|
|
|
Figured Silks: Part One, Silk and Secrecy (detail), Kumi Korf and Emoretta Yang, 1985 |
|
|
|
Artists around the world began making books as an art form in the second half of the 20th century. Early 20th-century avant-garde artists worked with books to disseminate the ideals of their movements. But it wasn't until mid-century that artists began to experiment with innovative combinations of images, text, and format, sometimes creating single works and at other times publishing multiple copies. In the 1960s, for example, Edward Ruscha quickly gained an underground following in Southern California with his inexpensive self-published conceptual books.
This exhibition features works from the Research Library at the Getty Research Institute, which holds over 5,000 artists' books and several artists' archives. Many of these books are made by contemporary artists who work primarily in the book format. Others turn to the book from other media.
|
|
|
|
Ode to a Grand Staircase (for Four Hands), Julie Chen and Barbara Tetenbaum, 2001 |
|
|
|
|
Artists who create books often pay homage to other artists by creating variations on books and works of art.
The work of French composer Erik Satie (1866–1925) inspired Julie Chen and Barbara Tetenbaum to create Ode to a Grand Staircase. Satie was an anti-romantic who claimed to enjoy measuring a sound much more than hearing it. His "silent librettos," written for his innovative minimalist musical composition "Marche du grand escalier," is the source for this book. As the viewer turns each leaf of the book, the French-door structure creates new windows that reveal portions of other leaves in an ever-changing vision.
|
|
|
|
|
Faster, Jim, Raymond Pettibon, 2002 |
|
|
|
|
|
Raymond Pettibon planned the book Faster, Jim and invited seven other artists and master printer Ed Hamilton to collaborate. He envisioned it as an exploration of contemporary travel, each page created by a different artist.
Todd Squires' color photograph Highway One evokes Edward Ruscha's first artist's book—Twenty-Six Gasoline Stations of 1963. Opposite Squires's print is Scott Grieger's Thus Far and No Farther, which offers a comment on the hazards of travel. One of Raymond Pettibon's own contributions to the book depicts a fanciful UFO-like flying vehicle.
|
|
|
|
Hildegardis Circulus Sapientiae (Circle of Wisdom by Hildegard von Bingen), Claire Van Vliet, 2001 |
|
|
|
|
|
|
In text, color, and three-dimensional forms, Claire Van Vliet's book seen here evokes the visionary music and poetry of 12th-century visionary Hildegard von Bingen. From a young age Hildegard experienced brilliant visions and sounds, and carefully transcribed them. Included in the book is a CD of her music from her Symphony of the Harmony of Celestial Revelations, completing the auditory and visual experience.

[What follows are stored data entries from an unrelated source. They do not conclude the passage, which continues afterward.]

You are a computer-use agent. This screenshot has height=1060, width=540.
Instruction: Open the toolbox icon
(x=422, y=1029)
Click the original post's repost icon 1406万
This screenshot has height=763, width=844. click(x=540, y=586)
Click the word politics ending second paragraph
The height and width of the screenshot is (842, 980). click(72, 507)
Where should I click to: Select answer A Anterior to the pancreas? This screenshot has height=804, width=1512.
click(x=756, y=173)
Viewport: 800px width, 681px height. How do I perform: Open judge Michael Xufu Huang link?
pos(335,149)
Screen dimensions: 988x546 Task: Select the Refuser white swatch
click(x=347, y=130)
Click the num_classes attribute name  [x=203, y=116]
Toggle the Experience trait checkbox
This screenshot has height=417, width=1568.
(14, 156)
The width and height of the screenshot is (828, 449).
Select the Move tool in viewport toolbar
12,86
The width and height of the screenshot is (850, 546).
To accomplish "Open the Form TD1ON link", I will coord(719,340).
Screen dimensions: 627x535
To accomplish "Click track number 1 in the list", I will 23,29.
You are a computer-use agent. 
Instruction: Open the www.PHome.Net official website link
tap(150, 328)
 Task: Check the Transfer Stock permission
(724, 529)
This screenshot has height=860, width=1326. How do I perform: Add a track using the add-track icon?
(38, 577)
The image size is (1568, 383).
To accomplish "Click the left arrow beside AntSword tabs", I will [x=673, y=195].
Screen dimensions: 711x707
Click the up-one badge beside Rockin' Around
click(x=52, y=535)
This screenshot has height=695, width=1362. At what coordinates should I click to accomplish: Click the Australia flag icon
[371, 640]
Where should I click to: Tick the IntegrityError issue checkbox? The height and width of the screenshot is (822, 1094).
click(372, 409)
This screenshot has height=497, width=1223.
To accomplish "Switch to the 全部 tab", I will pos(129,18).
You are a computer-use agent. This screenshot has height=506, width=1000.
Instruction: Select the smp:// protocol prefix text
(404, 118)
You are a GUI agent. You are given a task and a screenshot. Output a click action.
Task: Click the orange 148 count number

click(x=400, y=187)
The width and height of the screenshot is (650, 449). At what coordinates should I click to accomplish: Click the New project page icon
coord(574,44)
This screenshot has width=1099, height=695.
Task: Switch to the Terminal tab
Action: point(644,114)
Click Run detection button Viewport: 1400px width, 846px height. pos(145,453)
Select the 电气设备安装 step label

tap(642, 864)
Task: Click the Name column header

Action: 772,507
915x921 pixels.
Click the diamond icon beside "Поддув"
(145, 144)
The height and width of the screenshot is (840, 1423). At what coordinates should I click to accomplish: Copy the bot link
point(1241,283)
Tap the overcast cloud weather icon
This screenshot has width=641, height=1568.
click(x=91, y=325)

Claire Van Vliet, working with Kate MacGregor, created vividly colored paintings from paper pulp that reflect upon Hildegard's visions. Van Vliet used accordion-folded pages with seven pop-ups, all held together in a handmade cloth slipcase.
|
|
|
|
|
Literary Constructivism Box of artists' books designed by Mikhail Karasik, 2002–2003 |
|
|
|
Artist Mikhail Karasik worked with contemporary Russian artists and poets—27 visual artists and 18 poets—to make four boxes of books. Several artists' books are housed in each box, all of which take the form of oversized matchboxes whose labels mimic those used in the early 20th century by the Gomeldrev match factory in the Soviet Union.
Each box of books draws from a different Russian artistic source. The books in Russian Dada echo techniques of early Russian avant-garde artists. Those in Oberiu Box recall the 1920s absurdist traditions of the OBERIU movement (OBERIU stands for Unification of Real Art). Books in The Leningrad Literary Underground consider how early 20th-century artists used found photographs to resurrect the remains of lost time. And the books in Literary Constructivism explore the affinity between today's artists and the Russian Constructivists, who worked in the Soviet Union 75 years ago.
|
|
|
|
Anansi Company: A Collection of Thirteen Hand-Made Wire and Card Rod-Puppets Animated in Colour and Verse, Ronald King and Roy Fisher, 1992 |
|
|
|
|
|
|
|
|
In Anansi Company Ronald King created 13 silk-screened pages featuring large removable puppets. In a format similar to a pop-up book, it enlists viewers' participation. Working with King, Roy Fisher derived the text, written in verse in Jamaican English, from material collected by Walter Jekyll for his book Jamaican Song and Story (English Folklore Society, 1907).
The bright colors and anthropomorphic animals suggest a lighthearted story, but King uses them here to create a sophisticated underworld with messages about contemporary consumerism, political issues, and deceit.
This exhibition is located at the Getty Center, Research Institute Exhibition Gallery.